Derbyshire Bites the Dust

John Derbyshire is a paleoconservative who has had a long association with National Review. For some years he has been, in my view, the most legitimately controversial of the writers associated with that magazine and web site. NRO’s relationship with Derbyshire has now come to an end, as a result of a piece that he wrote in Taki’s Magazine. The article is titled “The Talk: Nonblack Version,” and purports to set out the facts of life as a white parent should explain them to his children. Derbyshire’s piece is intended as a counterpoint to the post-Trayvon Martin discussion about how black parents have to explain the realities of life in America to their sons.

Rich Lowry of National Review responded Friday evening by distancing the publication from Derbyshire’s “appalling view of what parents supposedly should tell their kids about blacks.” Today, Lowry announced that National Review has severed its relationship with Derbyshire:

Anyone who has read Derb in our pages knows he’s a deeply literate, funny, and incisive writer. I direct anyone who doubts his talents to his delightful first novel, “Seeing Calvin Coolidge in a Dream,” or any one of his “Straggler” columns in the books section of NR.

However…

Derb is also maddening, outrageous, cranky, and provocative. His latest provocation, in a webzine, lurches from the politically incorrect to the nasty and indefensible. We never would have published it, but the main reason that people noticed it is that it is by a National Review writer. Derb is effectively using our name to get more oxygen for views with which we’d never associate ourselves otherwise. So there has to be a parting of the ways. Derb has long danced around the line on these issues, but this column is so outlandish it constitutes a kind of letter of resignation.

Is that a fair assessment of Derbyshire’s column? You can read it and judge for yourself. No doubt Derbyshire is willing and able to defend his factual statements, but the tone of his article seems indefensible to me. It oozes hostility toward African-Americans.

This has all been a long time coming. In January 2003, I wrote here that Derbyshire should be kicked off the conservative team:

I’ve always thought Andrew Sullivan’s criticisms of John Derbyshire of National Review Online were unfair. Now, however, Derbyshire has put his foot in his mouth in a manner that makes Trent Lott look discreet and statesmanlike by comparison.
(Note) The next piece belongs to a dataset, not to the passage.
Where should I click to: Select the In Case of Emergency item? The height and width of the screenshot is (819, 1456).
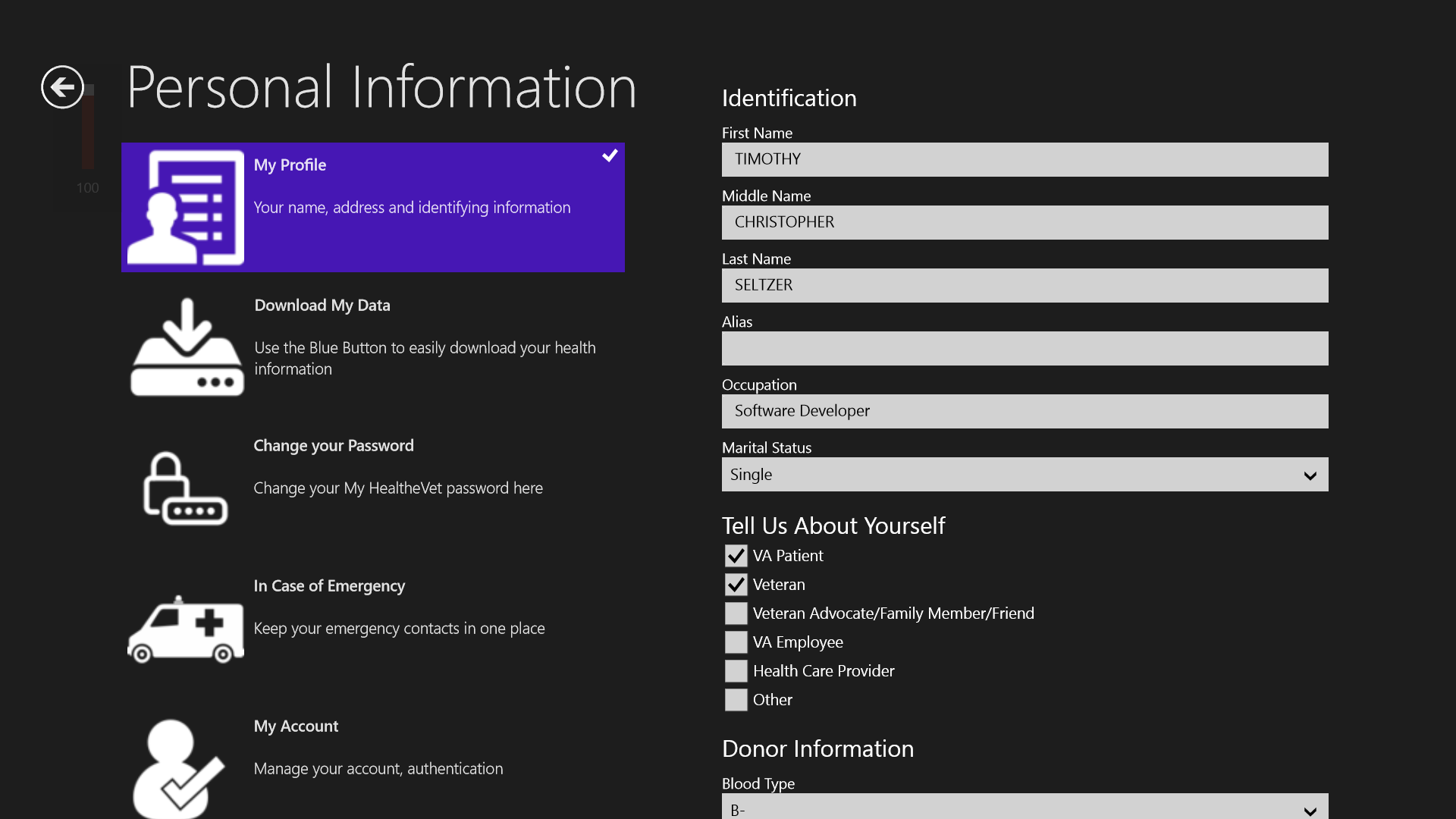(x=329, y=586)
In his latest NRO column, Derbyshire vows to stop talking about race, since his views are “non-respectable.”

A resolution to which he should have held firm.

Unfortunately, in the process of swearing off any further talk about race, Derbyshire lets loose one last volley of incomprehensible stupidity:

All American politicians are liars and hypocrites about race, from Democrats like Hillary Clinton posing as champions of the downtrodden black masses while buying a house in the whitest town they can find, to Republicans pretending not to know that (a) many millions of nonblack Americans seriously dislike black people, (b) well-nigh every one of those people votes Republican, and (c) without those votes no Republican would ever win any election above the county level.

It’s hard to know where to begin responding to this slander of Republicans and Republican voters. In the first place, while there are no doubt plenty of white people who don’t much care for blacks (and vice versa), I don’t know of any support for the claim that “many millions” of nonblack Americans “seriously dislike black people.” If this were the case, it is hard to see how Michael Jordan could be our most admired athlete, Oprah Winfrey one of our most popular entertainers, and Colin Powell probably the most admired person in American public life–to take just three of many possible examples.

Further, Derbyshire’s claim that “well-nigh every one of these people” (i.e., racists) votes Republican is ridiculous. All of the public opinion surveys I have seen on the subject have indicated that racial animosity is expressed more often by Democrats than by Republicans. (They also indicate that of all ethnic groups, whites express the least animosity toward other races.)

And finally, the idea that without the anti-black vote, “no Republican would ever win an election” is equally absurd. Take just one example, my home state of South Dakota. South Dakota’s black population is essentially zero, and the state has historically voted Republican. George Bush carried South Dakota easily in 2000. Does Derbyshire seriously believe that what motivates South Dakotans to vote for Republicans is their distaste for black people?

The conservative movement is a big tent, and in general, I don’t like efforts to expel people from it; for example, I thought it was silly for NRO to purge Ann Coulter for language it deemed over-the-top. But to anyone capable of expressing such foolish and destructive sentiments as we have just heard from Derbyshire, all I can say is: get off my team.

NRO should have listened in 2003. Better late than never.

STEVE adds: John beat me to it (mostly since I was stuck on airplanes and in airports all day–I had it I’m mind to note this story), but having tangled with Derb a few times, both in person and on NRO’s Corner a few years back, I can only add: good riddance.  One of the small ironies here is that Derb embraces all of the left-wing slogans about conservatives and science, which ought to at least give a moment’s pause to all the folks on the Left who want to use him (wrongly) as representative of conservatism.